Howard understood completely. At one point, he recalled seeing iconic funnyman Groucho Marx make a few TV appearances well past his sell-by date and imagined Jerry was reluctant to do the same.

“I think you got me there. I don’t like seeing old people on TV,” Jerry laughed. “I don’t want to inflict myself on people in a deteriorated state. I am a perfectionist that way. That’s why I obviously never did another TV series. I’m not gonna try and beat that. I can’t beat that.”

Julia Louis-Dreyfus and Jerry Seinfeld on Julia Louis-Dreyfus and Jerry Seinfeld on Photo: Getty Images

While Jerry’s need for perfection may keep him from wearing out his welcome, it’s his passion for comedy which keeps his motor running and helps him perfect his craft.
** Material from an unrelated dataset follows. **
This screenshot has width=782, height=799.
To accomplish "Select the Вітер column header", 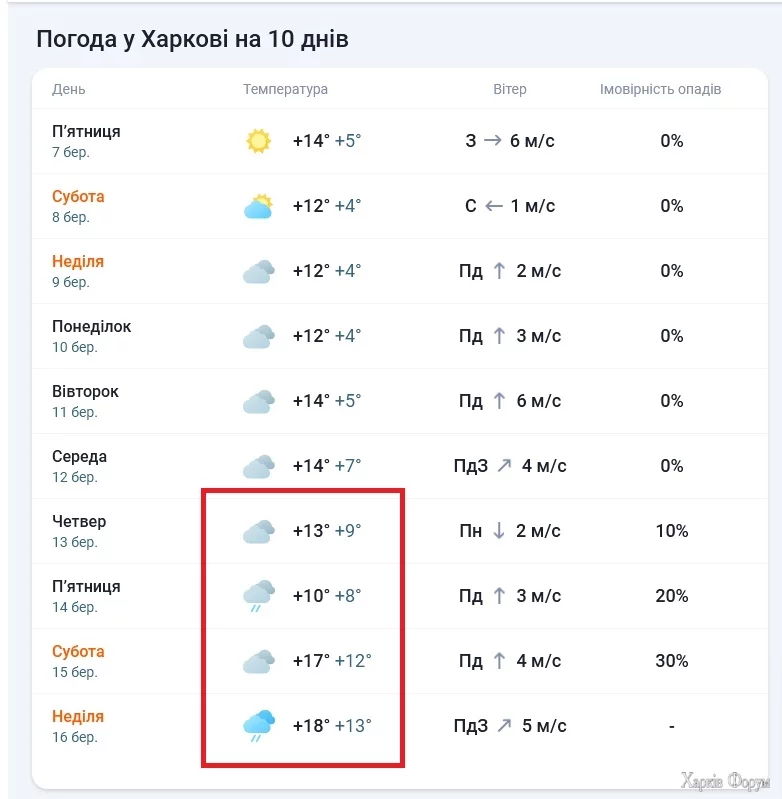I will 510,89.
“When you love something it’s a bottomless pool of energy. That’s where the energy comes from, but you have to love it, sincerely—not because you’re going to make money from it or be famous or get whatever you want to get. When you do it because you love it, then you can find yourself moving up and getting really good at something,” the “Seinfeld” co-creator and “Comedians in Cars Getting Coffee” host told Howard.

Part of the reason why Jerry loves comedy is the rush he gets while performing. “It is the most vivid hour of my life on stage,” he said. “Steve McQueen had a line that racing is life and the rest is just waiting … [tight-rope walker] Karl Wallenda, he said the wire is life. So, there are those heightened moments in life that make the rest of life kind of pale a bit. It gets a little black and white.”
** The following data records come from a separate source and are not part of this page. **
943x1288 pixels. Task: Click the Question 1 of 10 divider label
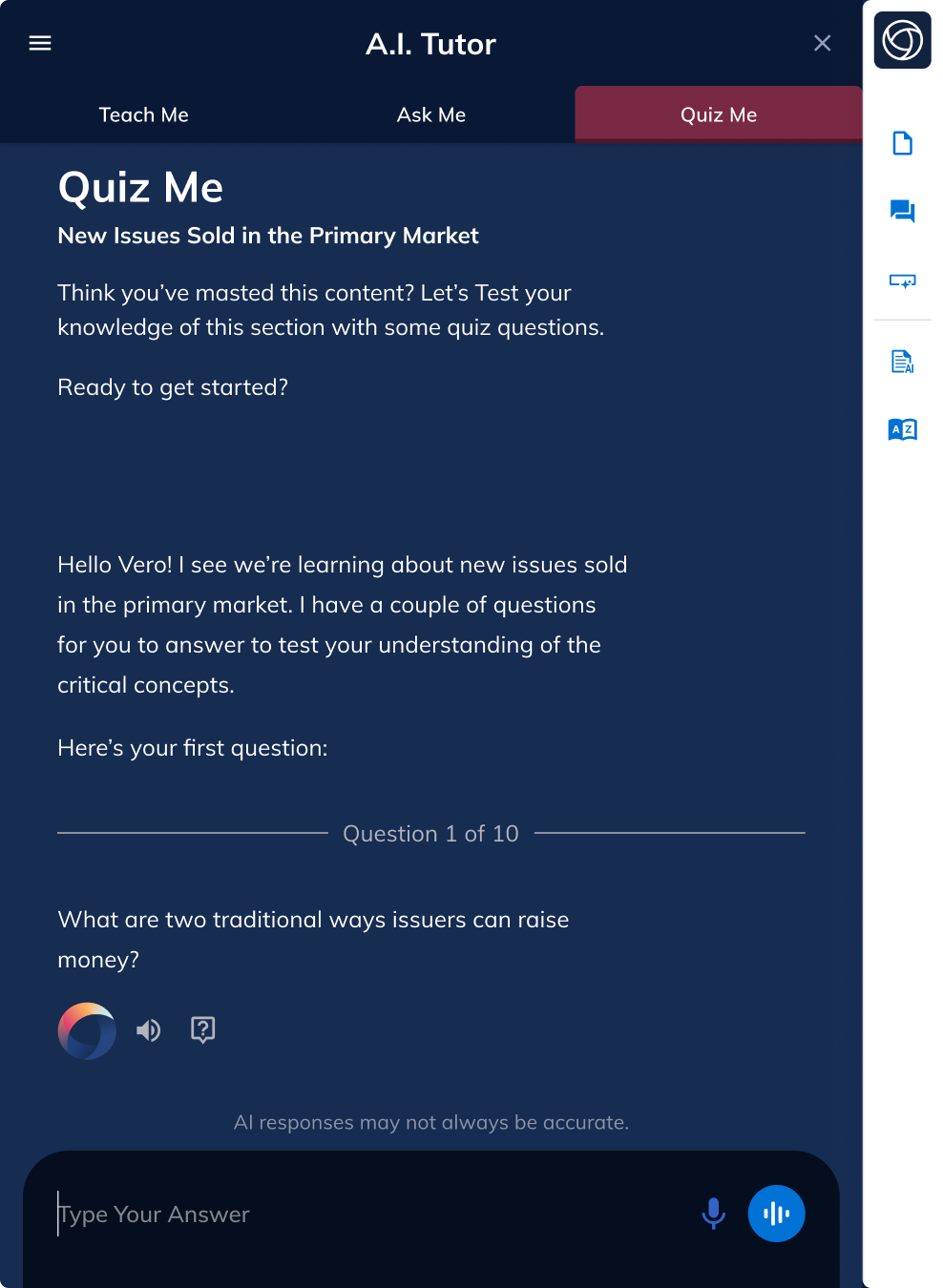(x=430, y=833)
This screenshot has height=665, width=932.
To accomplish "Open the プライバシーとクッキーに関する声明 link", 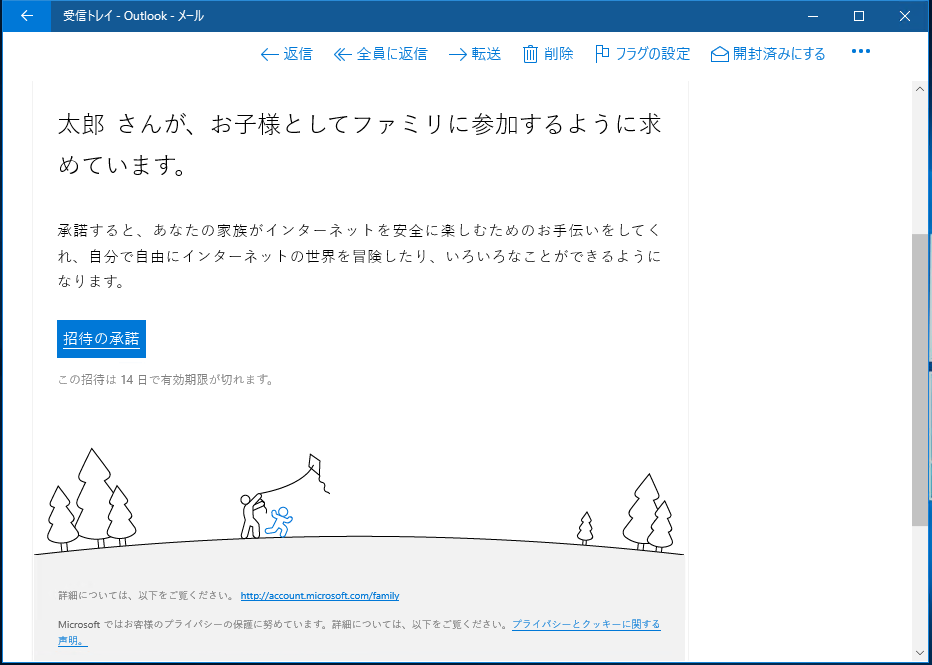I will (x=586, y=622).
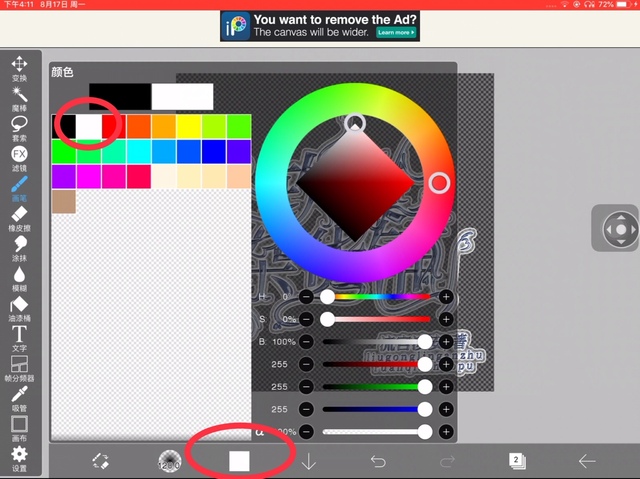Increase brightness with B 100% plus button
The height and width of the screenshot is (479, 640).
(446, 342)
Jerry admitted he’s a highly competitive person but said he doesn’t compete against other comedians, he competes against himself. “Is this my best version of this bit? Am I in my perfect flowing state of performing right now? And, if I’m not, how do I get there? I’m not thinking of anybody else,” he said.
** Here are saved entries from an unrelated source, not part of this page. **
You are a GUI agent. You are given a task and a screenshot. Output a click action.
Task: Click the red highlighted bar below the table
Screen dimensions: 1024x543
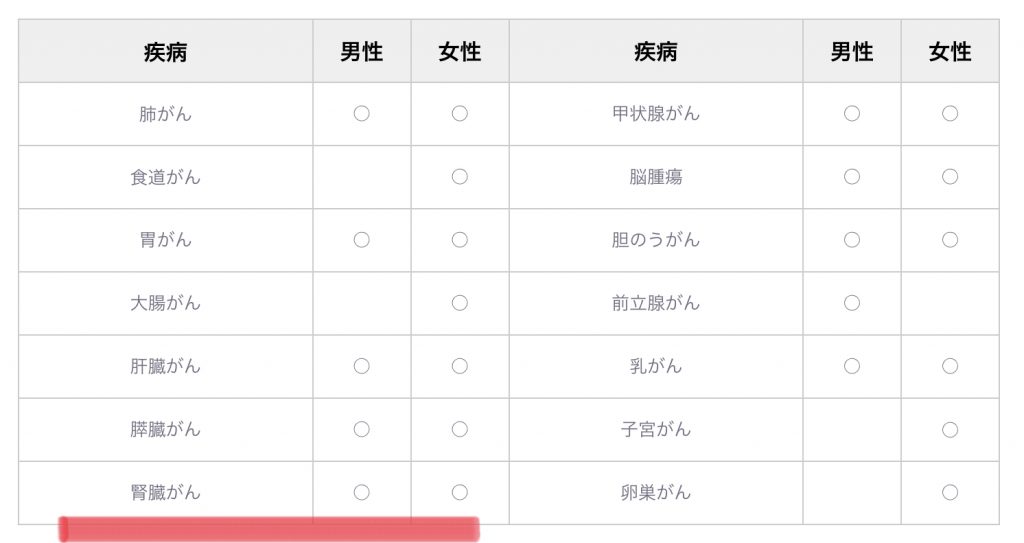[269, 529]
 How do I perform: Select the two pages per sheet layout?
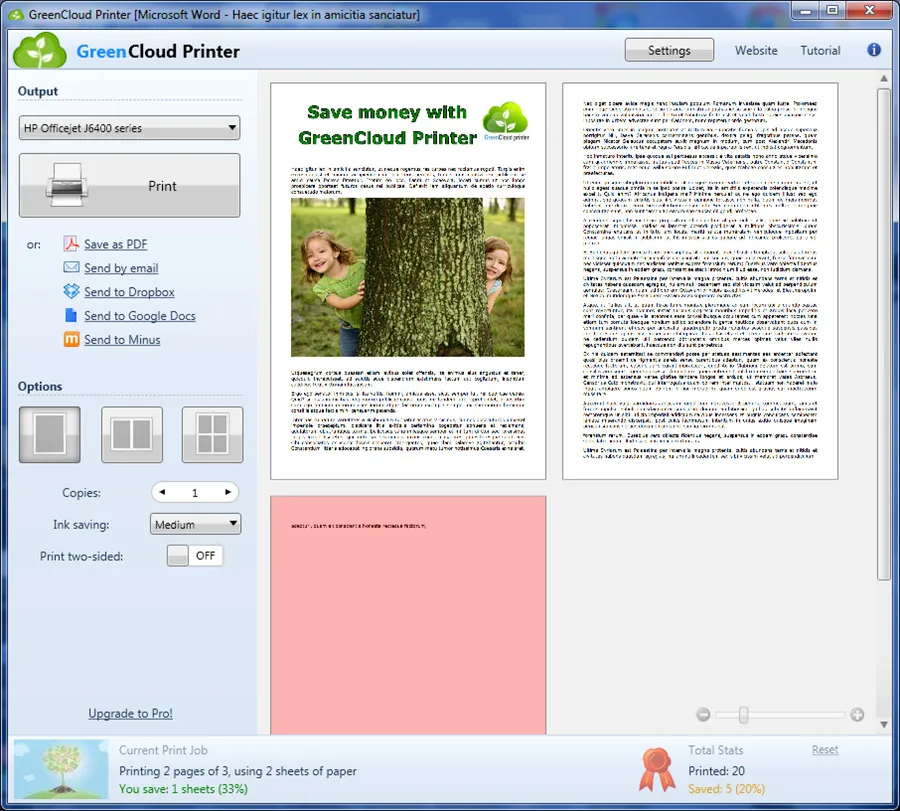130,434
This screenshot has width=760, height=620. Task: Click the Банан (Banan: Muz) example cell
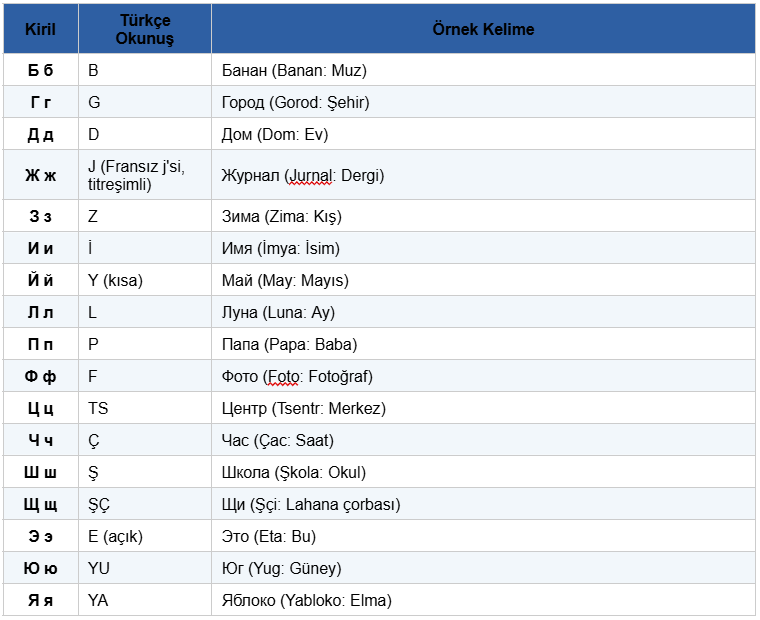(x=294, y=71)
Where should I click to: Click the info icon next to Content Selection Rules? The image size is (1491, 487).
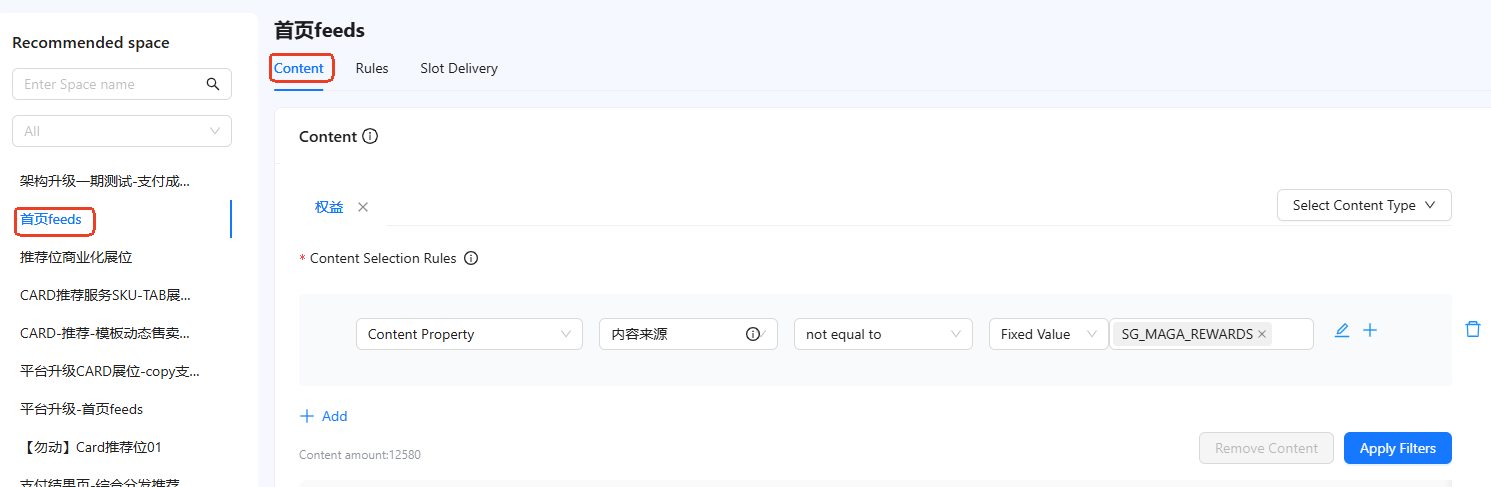coord(471,258)
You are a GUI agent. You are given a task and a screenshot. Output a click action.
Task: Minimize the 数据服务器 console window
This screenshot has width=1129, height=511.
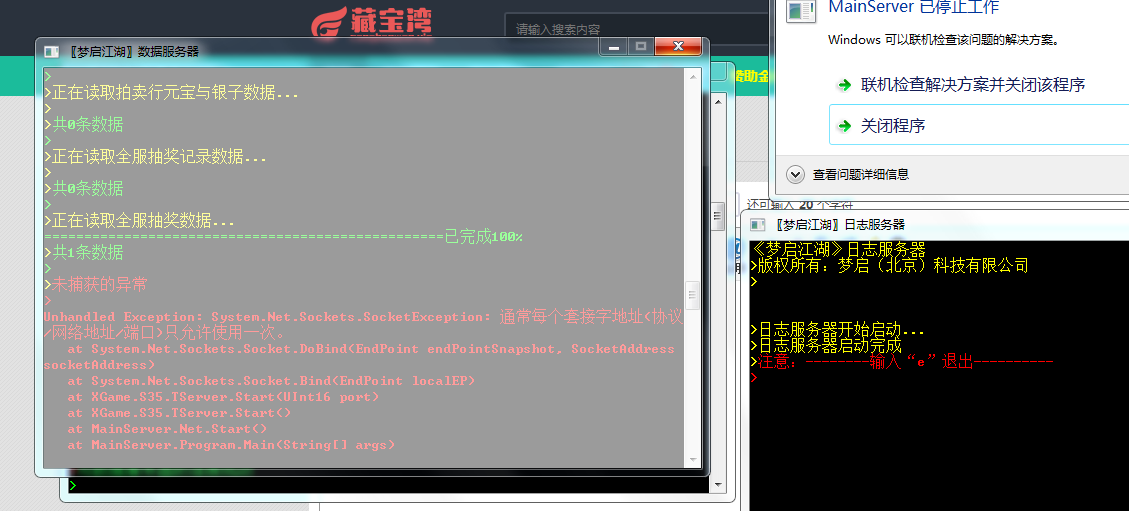(x=613, y=48)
Still, comedy isn’t the only thing in Jerry’s life. At one point, he invited his wife Jessica Seinfeld on camera to say hi to Howard and listeners. Howard was thrilled to see her and Jerry could only sing her praises. “She’s the best, isn’t she?” he said. “She’s so funny, too. That’s really how I fell in love with her. You know, as soon as I met her, she was so funny.”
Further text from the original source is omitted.